Eventually, in May 2006, I decided to compile the photographs I had taken of the lamps in my own modest collection and arrange them on a website to use as a ready-made reference (the name 'RomQ' came from a domain I intended to migrate to at the time). The website was basic but it was gratifying to note that it was being consulted by both scholars in the academic community and people who were otherwise unfamiliar with ancient history. I then occasionally updated the resource over the next four years but due to personal circumstances it remained untouched beyond 2010.
After a hiatus of almost eight years, I have finally spent the last few weeks updating the catalogue portion. As with many other fields, eight years is a long time in the world of lychnology. Fresh research moves at a rapid pace. Old books soon become outdated in the light of new information and I have taken the liberty of writing identifications that may sometimes differ from those in established catalogues, even those of the British Museum. I therefore offer the caution that my own conclusions may also be subject to revision or correction.
The internet has likewise moved on since I created the website. A plethora of museums and other institutions have now made details and images of their collections available online. However, although that is an excellent development, some of those resources are clearly composed without specialist knowledge of ancient lamps and the fact that care needs to be taken is perhaps illustrated by texts such as this on the archaeological museum website of a very prestigious university (name withheld to avoid embarrassment):
"The lamps in this collection, dated between the second century BCE and the second century CE, represent a common type. In these examples, a central discus contains the main decoration and the filling hole, where a wick would have been inserted to create a small flame. Lamps had one or more nozzles through which oxygen flowed, allowing the wick to burn for continued illumination."I would have thought the terms "filling hole" and "nozzles" would offer a clue as to how an oil lamp actually functions. Nevertheless, the publication of collections is a very welcome step in the right direction and I am also deeply grateful to people who have shared information about those in private hands.

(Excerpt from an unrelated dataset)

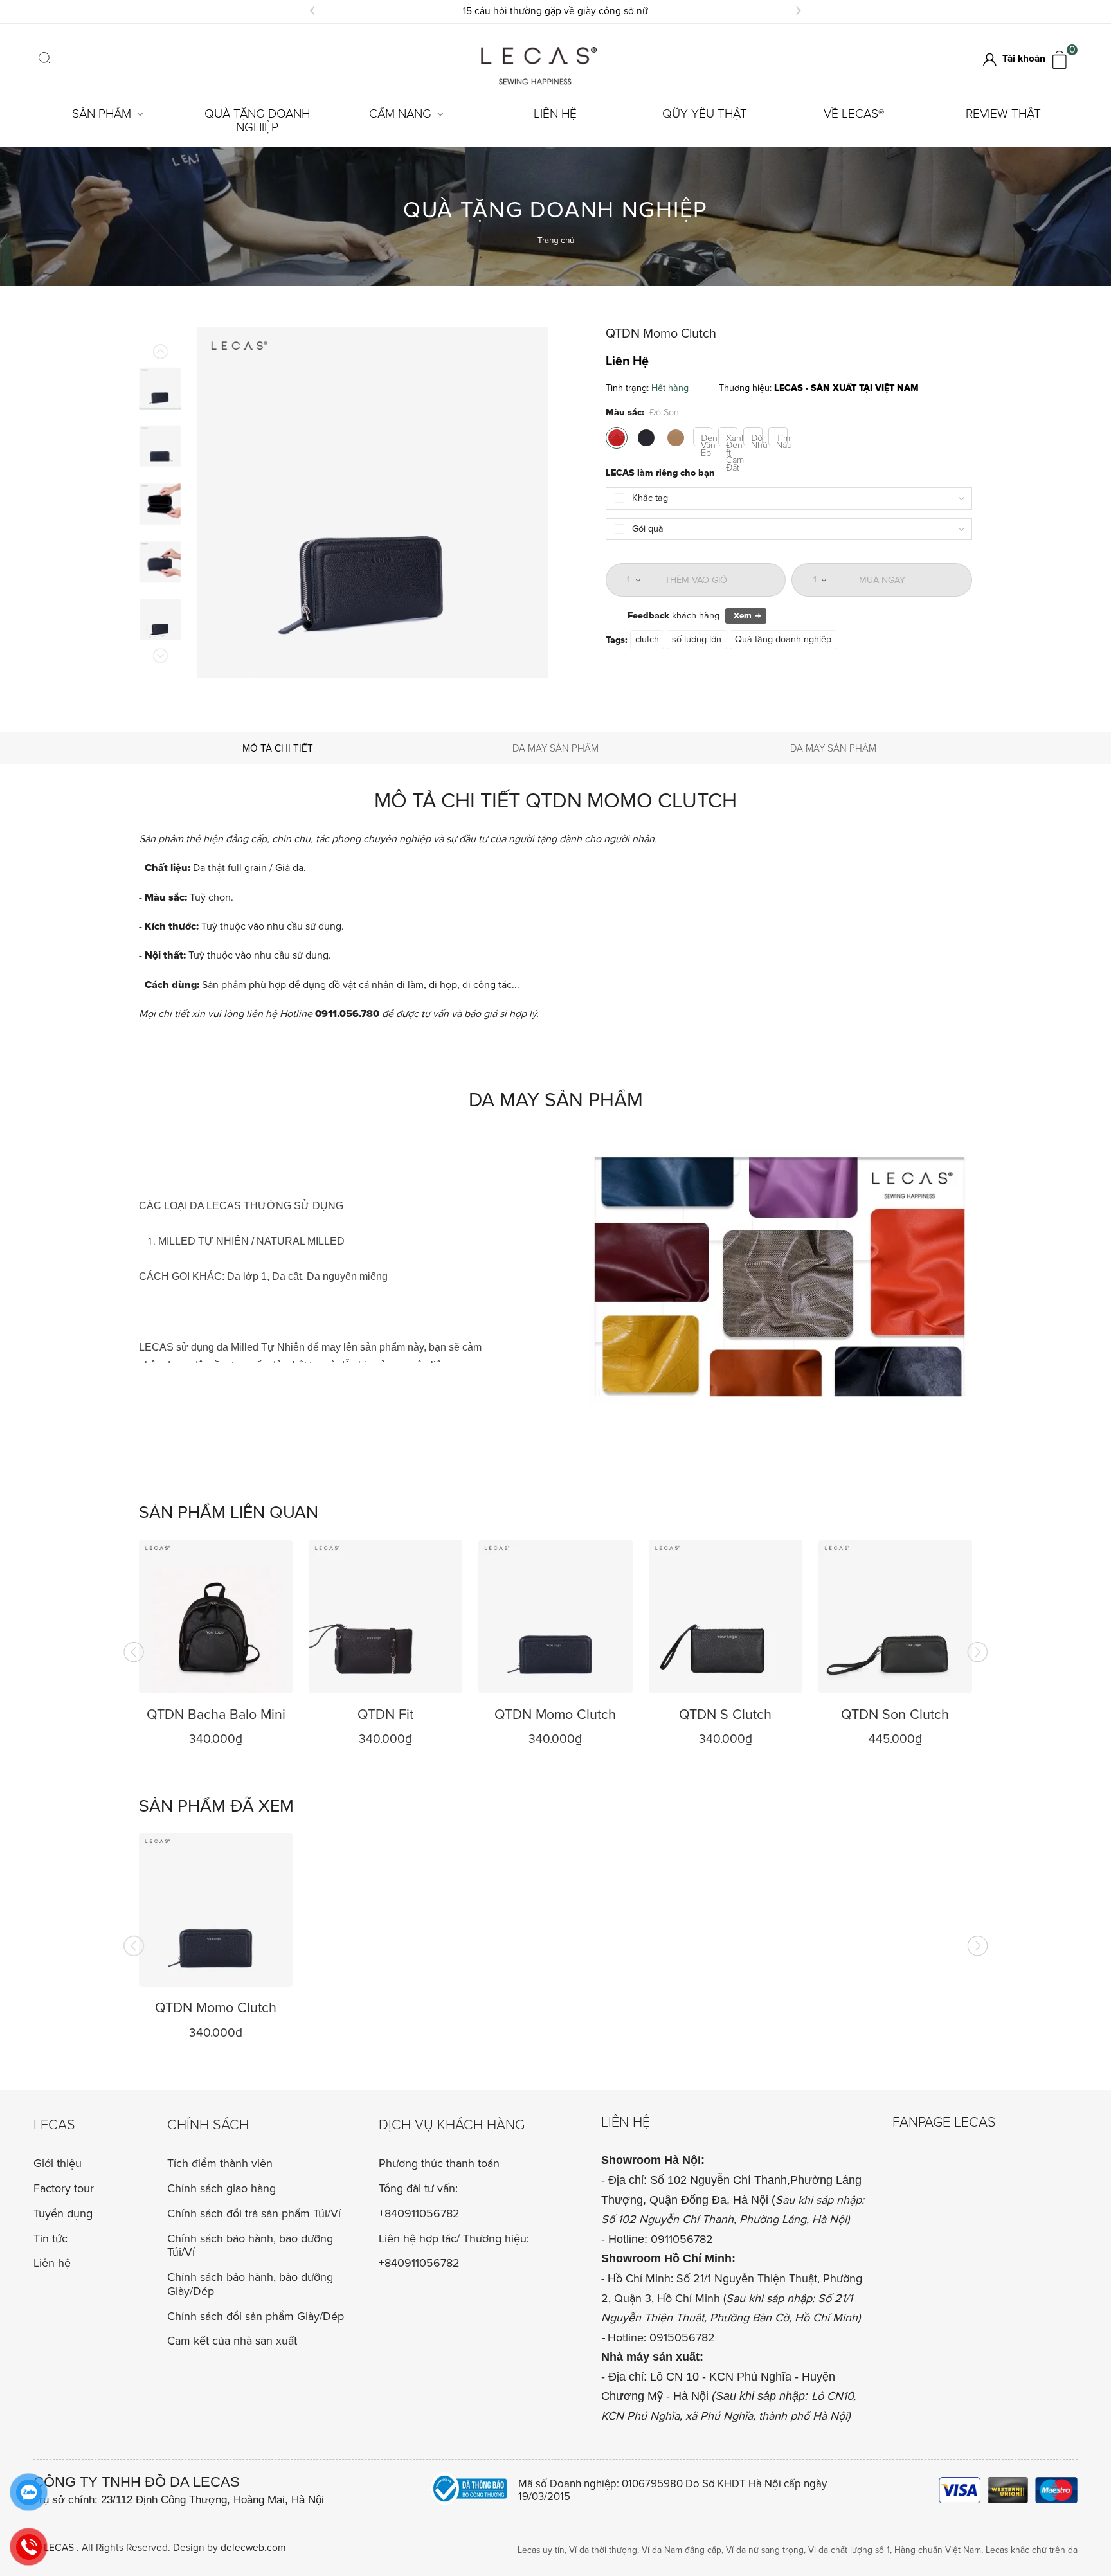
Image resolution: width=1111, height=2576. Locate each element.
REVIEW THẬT (1003, 114)
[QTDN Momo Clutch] (555, 1616)
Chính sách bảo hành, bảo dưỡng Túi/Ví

Above all, I am particularly indebted to those people who have published papers, articles, excavation reports and other material which give detailed information about the discovery of ancient lamps in situ. The place where an artefact is found is of course by no means necessarily the region where it was made (quantitative statistics, fabric analysis, workshop remains, wasters and moulds give a clearer indication of that) but it provides equally important information about its area of distribution, its potential relation to trade networks, its date of currency, its status and the role such objects played in the society that used them. By extension, such data can aid the interpretation of a range of similar artefacts where the context is unknown.
No ancient artefact is an island. In that regard, it is vital to appreciate that the ideal key to exploiting them as a learning tool stems from discovering not only what the context tells us about the object but, often more importantly, from discovering what the object can tell us about its context. Thus, divorced artefacts can be anathema to archaeologists and historians alike (my own policy is given here). Nevertheless, there is a huge number of such artefacts already stored in institutions or other collections and they are still an invaluable source of information.
To mangle a hackneyed metaphor yet again, lamps can indeed help to shed light on the ancient world.